Astronomers have found that planet formation in the young Solar System started much earlier than previously thought.

According to the research, the building blocks of planets started growing at the same time as their parent star.

A study of some of the oldest stars in the Universe suggests planets like Jupiter and Saturn begin to form while a young star is growing.

It had been previously thought that planets only form once a star has reached its final size, but the new research suggests stars and planets grow up together.

Researchers say the study, led by the University of Cambridge, changes our understanding of how planetary systems, including our own Solar System, formed, potentially solving a major puzzle in astronomy.

The study’s first author, Dr Amy Bonsor from the University of Cambridge’s Institute of Astronomy, said: “We have a pretty good idea of how planets form, but one outstanding question we’ve had is when they form: does planet formation start early, when the parent star is still growing, or millions of years later?”

To answer the question, researchers studied the atmospheres of white dwarf stars – the ancient, faint remnants of stars like our Sun – to investigate the building blocks of planet formation.

Dr Bonsor said: “Some white dwarfs are amazing laboratories because their thin atmospheres are almost like celestial graveyard.”

While the interiors of planets are out of reach of telescopes, a special class of white dwarfs – known as polluted systems – have heavy elements such as magnesium, iron, and calcium in their normally clean atmospheres.

These elements must have come from small bodies like asteroids left over from planet formation, which crashed into the white dwarfs and burned up in their atmospheres.

Therefore, observations of polluted white dwarfs can probe the interiors of those torn-apart asteroids, giving astronomers direct insight into the conditions in which they formed.

Scientists analysed observations from the atmospheres of 200 polluted white dwarfs from nearby galaxies.

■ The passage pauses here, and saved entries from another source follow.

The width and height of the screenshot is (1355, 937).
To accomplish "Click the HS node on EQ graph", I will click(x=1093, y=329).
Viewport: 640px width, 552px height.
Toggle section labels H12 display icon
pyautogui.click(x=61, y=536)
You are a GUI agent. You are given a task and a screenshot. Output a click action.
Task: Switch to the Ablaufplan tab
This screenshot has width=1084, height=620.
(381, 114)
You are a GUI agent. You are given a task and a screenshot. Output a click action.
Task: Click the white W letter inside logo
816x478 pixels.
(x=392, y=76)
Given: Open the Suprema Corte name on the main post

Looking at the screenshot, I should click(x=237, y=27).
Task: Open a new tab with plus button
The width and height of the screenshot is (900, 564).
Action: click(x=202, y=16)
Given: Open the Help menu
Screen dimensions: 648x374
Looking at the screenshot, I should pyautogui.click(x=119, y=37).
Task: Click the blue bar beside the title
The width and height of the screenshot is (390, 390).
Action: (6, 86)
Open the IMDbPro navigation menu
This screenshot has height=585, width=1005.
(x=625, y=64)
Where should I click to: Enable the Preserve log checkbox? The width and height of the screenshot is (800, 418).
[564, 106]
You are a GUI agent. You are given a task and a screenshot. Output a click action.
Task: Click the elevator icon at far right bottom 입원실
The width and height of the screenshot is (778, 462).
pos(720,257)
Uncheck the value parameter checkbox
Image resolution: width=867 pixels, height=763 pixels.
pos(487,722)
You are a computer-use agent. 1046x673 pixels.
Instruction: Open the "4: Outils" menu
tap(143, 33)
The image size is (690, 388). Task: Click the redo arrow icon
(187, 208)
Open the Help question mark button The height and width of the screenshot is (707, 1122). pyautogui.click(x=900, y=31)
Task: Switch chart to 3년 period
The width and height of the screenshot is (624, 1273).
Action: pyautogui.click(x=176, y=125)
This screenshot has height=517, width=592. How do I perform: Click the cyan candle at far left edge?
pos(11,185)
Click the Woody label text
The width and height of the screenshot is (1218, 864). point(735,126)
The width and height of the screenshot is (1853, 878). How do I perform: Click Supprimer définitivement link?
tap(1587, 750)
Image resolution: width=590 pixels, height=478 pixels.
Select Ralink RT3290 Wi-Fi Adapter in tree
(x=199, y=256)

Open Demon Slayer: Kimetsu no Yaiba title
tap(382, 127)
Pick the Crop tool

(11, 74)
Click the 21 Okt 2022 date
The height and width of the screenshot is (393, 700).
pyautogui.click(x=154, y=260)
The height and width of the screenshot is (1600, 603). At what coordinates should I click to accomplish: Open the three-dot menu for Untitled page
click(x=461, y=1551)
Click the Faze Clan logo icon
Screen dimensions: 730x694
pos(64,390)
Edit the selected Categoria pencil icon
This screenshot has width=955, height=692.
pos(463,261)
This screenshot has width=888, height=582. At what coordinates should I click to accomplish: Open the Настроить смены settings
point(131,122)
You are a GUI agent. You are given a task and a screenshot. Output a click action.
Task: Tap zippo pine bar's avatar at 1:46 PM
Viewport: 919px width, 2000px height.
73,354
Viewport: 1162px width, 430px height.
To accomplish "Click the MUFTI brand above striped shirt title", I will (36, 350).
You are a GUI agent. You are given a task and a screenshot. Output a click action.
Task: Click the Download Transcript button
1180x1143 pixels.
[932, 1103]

According to their findings, the mixture of elements seen in the atmospheres of these white dwarfs can only be explained if many of the original asteroids had once melted.

This would have caused heavy iron to sink to the core while the lighter elements floated on the surface.

This process, known as differentiation, is what caused the Earth to have an iron-rich core.

Dr Bonsor said: “The cause of the melting can only be attributed to very short-lived radioactive elements, which existed in the earliest stages of the planetary system but decay away in just a million years.

“In other words, if these asteroids were melted by something which only exists for a very brief time at the dawn of the planetary system, then the process of planet formation must kick off very quickly.”

The study suggests the early-formation picture is likely to be correct, meaning that Jupiter and Saturn had plenty of time to grow to their current sizes.

Dr Bonsor added: “This is just the beginning – every time we find a new white dwarf, we can gather more evidence and learn more about how planets form.

“We can trace elements like nickel and chromium and say how big an asteroid must have been when it formed its iron core.

“It’s amazing that we’re able to probe processes like this in exoplanetary systems.”

The study, which also involved researchers from the University of Oxford, the Ludwig-Maximilians-Universität in Munich, the University of Groningen and the Max Planck Institute for Solar System Research, Gottingen, is published in the journal Nature Astronomy.